ここではリレー形式で観た映画をレビューしてきます。
有名どころからマイナーなものまで、各監督の視点で斬りこみますぞ。

トウキョウソナタ A+ 岡田

トウキョウソナタ 黒沢清監督
2008年 日本

評価 A

るんたったー。
トウキョウソナタの試写、行ってきました。
場所はシアターN渋谷。
分かりづらい場所で、ちょっと迷いました。
開始30分前だったのに、補助席だったぞ。
まぁ座り心地の良い補助席だったからよし。

これプレスね。

ミニシアター系なので、やっぱりそんなに豪華じゃないです。



トウキョウソナタへ

この作品は素晴らしかった。
あんまり良い作品だったので、普通は公開2週前くらいからしかレビューしないけど、これはもうやっちゃう。
黒沢清は家族ドラマも描けるんだね。

ストーリーは、
リストラされてそれを家族にいえない父と、
アメリカ軍に入隊しようとする長男と、
お母さんから貰った給食費を内緒でピアノの月謝に使い込む次男、
そして3人をつなぐ母の話。

テーマが非常に普遍なものかつストレートなので、かなり求心力のある脚本になっていたね。
それぞれがどうしても認めたくなかったり、怖がったりする中で、どんどん人間らしさ、それも悪い部分が抉り出されていく。
それを観ていると、
なんだか本当に心が痛くなるんです。
「なんで?どうして?」って、観客の自分の人生と重ねていってしまうんだよね。
なんでもないシーンで、泣きそうになるよ。

そして、ラストシーンは涙が止まらなくなります。
やばいって、あれは。

観た後に渋谷の街を歩くと、とても切なく、暖かい気持ちになりました。
やり直せない人生だけど、受け入れて輝こうとしている人たちでいっぱいだったからです。

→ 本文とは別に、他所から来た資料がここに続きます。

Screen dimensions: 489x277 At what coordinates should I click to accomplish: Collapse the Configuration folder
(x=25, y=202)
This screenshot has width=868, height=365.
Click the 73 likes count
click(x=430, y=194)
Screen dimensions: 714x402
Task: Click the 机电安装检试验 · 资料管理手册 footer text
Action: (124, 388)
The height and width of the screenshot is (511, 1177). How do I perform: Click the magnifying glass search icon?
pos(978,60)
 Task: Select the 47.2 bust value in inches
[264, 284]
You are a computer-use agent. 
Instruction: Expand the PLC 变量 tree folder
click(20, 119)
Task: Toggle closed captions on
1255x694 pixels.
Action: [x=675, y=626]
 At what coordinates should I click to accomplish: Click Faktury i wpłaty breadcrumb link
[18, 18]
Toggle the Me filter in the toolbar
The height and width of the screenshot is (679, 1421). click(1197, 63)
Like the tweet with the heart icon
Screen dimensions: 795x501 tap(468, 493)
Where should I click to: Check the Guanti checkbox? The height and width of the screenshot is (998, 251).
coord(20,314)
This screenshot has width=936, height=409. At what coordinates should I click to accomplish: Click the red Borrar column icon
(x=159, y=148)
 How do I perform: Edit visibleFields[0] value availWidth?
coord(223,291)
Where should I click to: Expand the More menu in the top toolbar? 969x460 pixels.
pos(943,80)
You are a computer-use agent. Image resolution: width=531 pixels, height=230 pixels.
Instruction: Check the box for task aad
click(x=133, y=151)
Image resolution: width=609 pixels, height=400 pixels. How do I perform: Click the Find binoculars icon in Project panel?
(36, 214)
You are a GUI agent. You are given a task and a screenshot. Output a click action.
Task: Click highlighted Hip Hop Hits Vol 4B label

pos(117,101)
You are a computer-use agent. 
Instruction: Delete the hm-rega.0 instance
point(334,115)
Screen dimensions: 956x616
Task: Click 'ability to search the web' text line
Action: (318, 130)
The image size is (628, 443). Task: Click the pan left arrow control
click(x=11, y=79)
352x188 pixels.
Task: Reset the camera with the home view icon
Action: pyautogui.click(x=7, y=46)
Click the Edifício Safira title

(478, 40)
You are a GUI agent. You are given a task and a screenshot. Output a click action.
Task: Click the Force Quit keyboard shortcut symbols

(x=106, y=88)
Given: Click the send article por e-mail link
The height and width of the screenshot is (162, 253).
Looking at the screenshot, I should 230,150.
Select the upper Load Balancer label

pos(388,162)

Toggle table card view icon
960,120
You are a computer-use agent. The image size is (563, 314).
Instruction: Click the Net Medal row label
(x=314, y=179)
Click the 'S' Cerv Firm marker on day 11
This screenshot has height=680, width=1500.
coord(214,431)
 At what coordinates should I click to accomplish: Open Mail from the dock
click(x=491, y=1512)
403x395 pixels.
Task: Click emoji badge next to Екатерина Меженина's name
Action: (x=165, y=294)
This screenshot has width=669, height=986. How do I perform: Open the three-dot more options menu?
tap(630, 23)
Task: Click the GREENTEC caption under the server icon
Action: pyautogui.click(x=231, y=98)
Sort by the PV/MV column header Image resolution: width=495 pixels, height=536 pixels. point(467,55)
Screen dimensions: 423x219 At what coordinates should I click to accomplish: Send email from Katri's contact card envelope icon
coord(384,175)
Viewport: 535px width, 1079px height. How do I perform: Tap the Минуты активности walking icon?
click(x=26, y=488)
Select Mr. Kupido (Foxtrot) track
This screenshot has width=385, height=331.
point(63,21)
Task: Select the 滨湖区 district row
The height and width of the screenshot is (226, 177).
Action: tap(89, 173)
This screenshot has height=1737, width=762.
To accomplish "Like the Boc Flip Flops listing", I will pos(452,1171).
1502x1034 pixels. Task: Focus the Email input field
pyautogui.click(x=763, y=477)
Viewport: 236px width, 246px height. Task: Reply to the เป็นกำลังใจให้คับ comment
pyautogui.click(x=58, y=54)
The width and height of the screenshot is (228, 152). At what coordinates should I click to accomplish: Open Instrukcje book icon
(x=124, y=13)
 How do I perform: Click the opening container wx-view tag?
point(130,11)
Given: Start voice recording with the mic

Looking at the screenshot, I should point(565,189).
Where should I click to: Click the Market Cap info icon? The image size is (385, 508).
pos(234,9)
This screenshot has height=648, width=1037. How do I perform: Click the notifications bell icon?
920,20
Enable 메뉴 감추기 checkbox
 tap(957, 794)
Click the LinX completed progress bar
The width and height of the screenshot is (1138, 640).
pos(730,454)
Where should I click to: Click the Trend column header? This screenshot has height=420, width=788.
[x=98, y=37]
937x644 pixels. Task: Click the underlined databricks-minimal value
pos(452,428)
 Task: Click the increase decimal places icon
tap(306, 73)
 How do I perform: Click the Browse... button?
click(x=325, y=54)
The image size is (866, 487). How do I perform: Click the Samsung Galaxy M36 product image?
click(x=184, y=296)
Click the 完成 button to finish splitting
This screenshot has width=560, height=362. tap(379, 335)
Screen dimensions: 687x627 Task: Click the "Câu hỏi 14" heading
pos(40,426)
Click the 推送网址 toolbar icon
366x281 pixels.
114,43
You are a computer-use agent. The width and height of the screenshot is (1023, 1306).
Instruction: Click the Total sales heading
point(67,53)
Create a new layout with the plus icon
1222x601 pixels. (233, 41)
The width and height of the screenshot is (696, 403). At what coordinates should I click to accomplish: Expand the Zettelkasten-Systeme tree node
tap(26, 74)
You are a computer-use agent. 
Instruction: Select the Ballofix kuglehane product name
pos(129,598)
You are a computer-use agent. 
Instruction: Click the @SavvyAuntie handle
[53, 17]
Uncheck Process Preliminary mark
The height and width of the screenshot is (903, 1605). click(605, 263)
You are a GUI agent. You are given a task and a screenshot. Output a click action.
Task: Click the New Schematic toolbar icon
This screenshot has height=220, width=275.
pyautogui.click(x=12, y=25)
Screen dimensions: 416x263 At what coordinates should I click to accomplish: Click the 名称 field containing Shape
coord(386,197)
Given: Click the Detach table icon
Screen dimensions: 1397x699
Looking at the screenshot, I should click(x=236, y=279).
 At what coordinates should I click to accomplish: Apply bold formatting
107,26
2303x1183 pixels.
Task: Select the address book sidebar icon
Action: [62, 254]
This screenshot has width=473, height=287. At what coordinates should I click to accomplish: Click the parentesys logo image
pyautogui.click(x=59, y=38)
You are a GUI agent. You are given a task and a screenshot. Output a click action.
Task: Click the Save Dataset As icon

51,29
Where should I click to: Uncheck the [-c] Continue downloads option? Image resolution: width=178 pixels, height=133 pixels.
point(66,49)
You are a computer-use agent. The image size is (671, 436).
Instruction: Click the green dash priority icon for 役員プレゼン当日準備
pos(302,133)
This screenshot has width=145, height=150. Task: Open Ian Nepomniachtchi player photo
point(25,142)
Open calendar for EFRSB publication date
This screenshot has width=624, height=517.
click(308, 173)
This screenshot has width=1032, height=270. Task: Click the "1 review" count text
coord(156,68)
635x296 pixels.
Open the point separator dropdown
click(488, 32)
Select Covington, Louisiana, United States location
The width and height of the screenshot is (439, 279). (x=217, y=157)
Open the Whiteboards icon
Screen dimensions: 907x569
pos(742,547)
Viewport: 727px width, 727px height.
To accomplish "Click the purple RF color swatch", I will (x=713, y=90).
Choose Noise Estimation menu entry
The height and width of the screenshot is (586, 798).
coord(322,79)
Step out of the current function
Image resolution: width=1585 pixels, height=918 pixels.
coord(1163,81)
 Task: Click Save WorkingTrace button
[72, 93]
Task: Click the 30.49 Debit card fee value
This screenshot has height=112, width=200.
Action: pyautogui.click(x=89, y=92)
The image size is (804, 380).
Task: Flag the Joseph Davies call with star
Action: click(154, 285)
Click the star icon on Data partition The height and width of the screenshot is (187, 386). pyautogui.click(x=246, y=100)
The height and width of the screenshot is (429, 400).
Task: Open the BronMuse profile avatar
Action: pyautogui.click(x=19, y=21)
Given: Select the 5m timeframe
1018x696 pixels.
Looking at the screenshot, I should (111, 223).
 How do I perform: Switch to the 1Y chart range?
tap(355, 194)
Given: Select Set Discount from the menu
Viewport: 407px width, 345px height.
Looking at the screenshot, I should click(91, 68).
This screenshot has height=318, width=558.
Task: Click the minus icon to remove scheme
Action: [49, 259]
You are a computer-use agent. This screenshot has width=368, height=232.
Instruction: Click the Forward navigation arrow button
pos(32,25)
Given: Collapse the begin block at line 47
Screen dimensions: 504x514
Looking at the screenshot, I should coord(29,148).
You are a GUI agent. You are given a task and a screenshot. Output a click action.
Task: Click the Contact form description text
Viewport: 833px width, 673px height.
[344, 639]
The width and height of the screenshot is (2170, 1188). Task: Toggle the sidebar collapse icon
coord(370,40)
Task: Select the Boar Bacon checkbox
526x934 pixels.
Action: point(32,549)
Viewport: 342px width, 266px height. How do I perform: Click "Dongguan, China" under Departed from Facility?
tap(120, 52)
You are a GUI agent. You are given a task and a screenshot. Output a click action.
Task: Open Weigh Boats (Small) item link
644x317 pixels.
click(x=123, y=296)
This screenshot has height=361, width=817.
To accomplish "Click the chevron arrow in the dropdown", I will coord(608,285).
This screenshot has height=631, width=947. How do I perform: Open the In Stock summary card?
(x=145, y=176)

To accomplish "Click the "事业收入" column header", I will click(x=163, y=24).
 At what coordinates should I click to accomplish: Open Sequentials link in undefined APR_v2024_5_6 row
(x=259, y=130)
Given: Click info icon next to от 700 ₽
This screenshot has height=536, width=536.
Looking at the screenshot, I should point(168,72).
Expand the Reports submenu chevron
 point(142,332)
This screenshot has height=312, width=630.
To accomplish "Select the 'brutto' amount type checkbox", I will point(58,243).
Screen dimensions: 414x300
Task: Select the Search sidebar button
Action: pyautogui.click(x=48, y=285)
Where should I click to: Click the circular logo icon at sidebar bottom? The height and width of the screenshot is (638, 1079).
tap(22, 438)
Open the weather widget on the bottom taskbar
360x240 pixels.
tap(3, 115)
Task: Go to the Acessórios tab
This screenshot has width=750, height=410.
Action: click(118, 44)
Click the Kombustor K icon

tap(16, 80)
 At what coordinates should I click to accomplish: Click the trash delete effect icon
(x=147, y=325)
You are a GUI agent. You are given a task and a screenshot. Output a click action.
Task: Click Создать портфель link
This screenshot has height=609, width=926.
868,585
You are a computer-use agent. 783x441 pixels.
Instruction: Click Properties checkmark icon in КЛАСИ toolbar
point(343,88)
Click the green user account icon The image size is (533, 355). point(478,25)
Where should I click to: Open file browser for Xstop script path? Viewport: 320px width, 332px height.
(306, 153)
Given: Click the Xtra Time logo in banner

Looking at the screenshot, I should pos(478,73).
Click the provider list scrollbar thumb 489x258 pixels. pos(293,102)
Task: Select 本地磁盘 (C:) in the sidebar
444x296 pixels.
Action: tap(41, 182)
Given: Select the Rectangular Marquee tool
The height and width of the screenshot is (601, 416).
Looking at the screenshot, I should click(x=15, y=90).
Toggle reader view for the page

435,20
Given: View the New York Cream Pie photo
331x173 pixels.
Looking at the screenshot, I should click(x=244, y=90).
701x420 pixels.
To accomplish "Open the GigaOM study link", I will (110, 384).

僕も、自分の人生の消したい部分や、認めたくない部分があるけど、頑張って生きていこうと思います。
書いてるだけで泣きそうです。

単館系の作品だけど、これほどのものはなかなかないので、
是非観てほしいです。

ホームレスの描写の異様なリアルさとか、食器の色が変わったりしてること、ちょっと面白いところにも注目。